No it's statistical data analysis. I'm not saying climate research is
exempt, I'm saying that if your understanding of statistics comes from a
1st year undergrad psychology course you may not grasp the ins-and-outs
of statistical modelling as used in climate research.

Having said that climate research, is under a lot of scrutiny so
wouldn't get away with anything like the problems currently facing
psychology.

Apart from that chris has shown
no interest to the sources to which I have already referred him. He
lacks 'the curious mind' which is so essential for this kind of
ferreting.

I don't blame hime, time on this earth is limited, and it is pointless
waste of it endlessly to go over the same old ground because others
can't accept the simple scientific truth that they're wrong.
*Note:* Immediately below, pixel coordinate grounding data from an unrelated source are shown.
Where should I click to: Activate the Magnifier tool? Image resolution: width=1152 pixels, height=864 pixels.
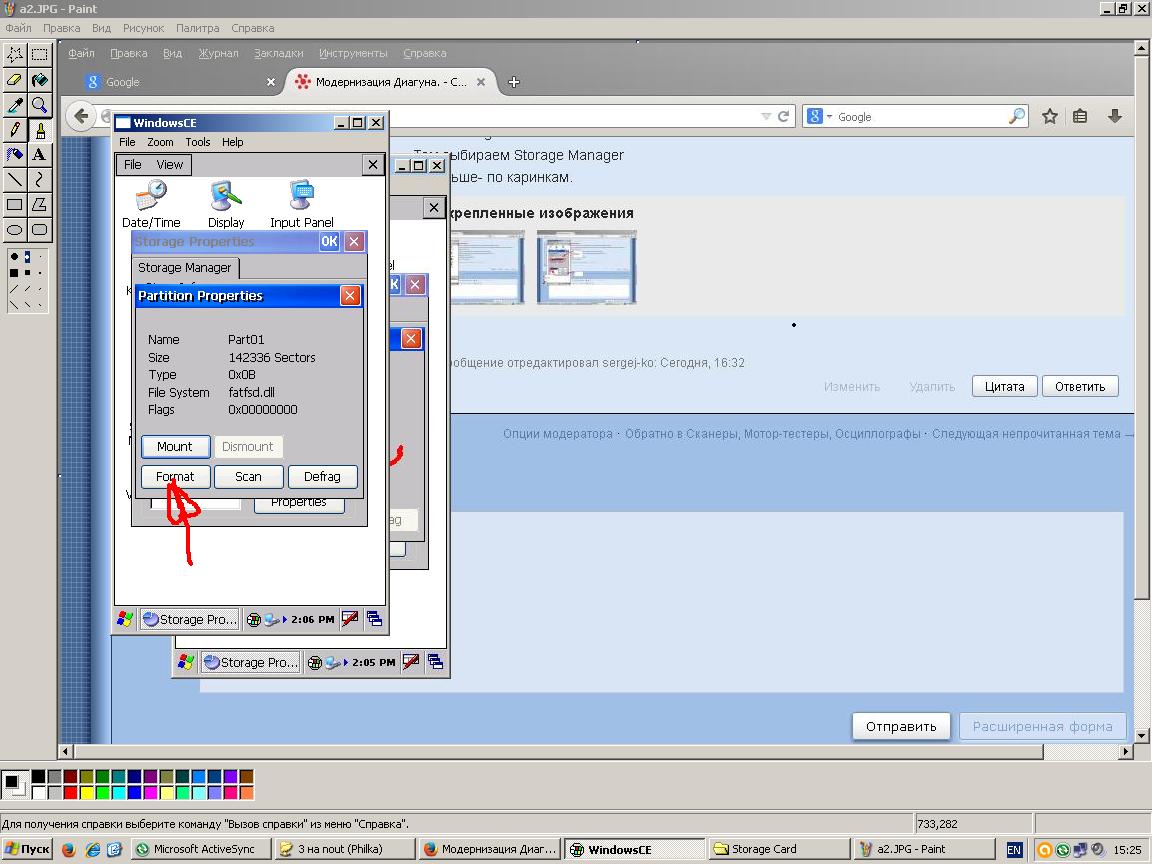(39, 105)
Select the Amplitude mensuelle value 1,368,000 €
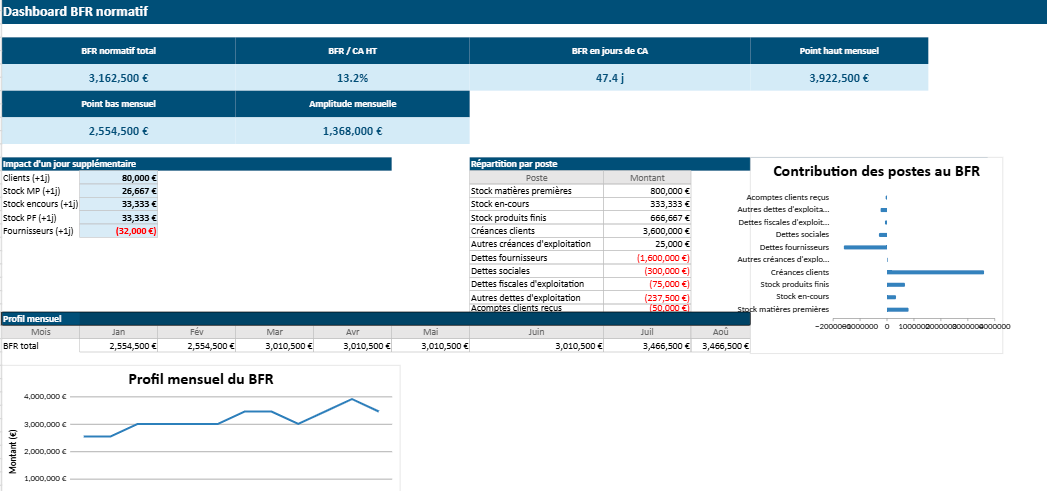The height and width of the screenshot is (491, 1063). (x=352, y=131)
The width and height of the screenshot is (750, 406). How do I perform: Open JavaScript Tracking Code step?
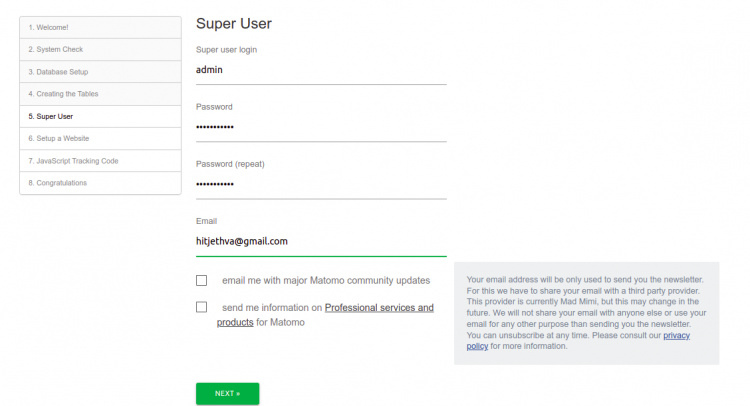pyautogui.click(x=100, y=160)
How do you explain the changes shown in

https://realclimatescience.com/histo...re-corruption/

Two things:
1) the graphs are a mixture US only data or global data. Unsurprisingly
they show different things


As far as I can tell, they are all global data with the exception of
the second graph which is labeled Northern Hemisphere. I am surprised
you didn't look.


There are 18 charts on that link. 11 are for the US, 5 are global and 2
are ambiguous.


The use of the work 'fake' is utterly wrong. Modelled or 'imputed' data
is perfectly valid and used across all fields of science - with one
important caveat that hte assumed model is correct. Given the site
doesn't challenge that implies they don't understand what they're
talking about.


They were writing for readers who take for granted that 'the map is
not the territory'.

Plus, it's 50% of 'fake' data is wrong. It's more like 80% - the idiot
forgot the oceans. Except it's not. We now have swathes of satellites
and temperature buoys measuring sea temperatures.


Its not the 'idiot' who forgot it. It may be the persons who created
the various graphs.


The 50% comment is in the text not the graphs. Did you even look at the
page?


For what it is worth, the Russians have never accepted the CO2 based
IPCC theory but increasingly strongly have been pointing their finger
at the sun.


I wonder why that would be? Nothing to do with the fact that they're
massive producers/exporters of coal, oil and gas. Nope, nothing to do
with that at all!

--- snip ---


It's notable you snipped a very direct question to you. I'll repost it
again. I'd be genuinely interested in your response.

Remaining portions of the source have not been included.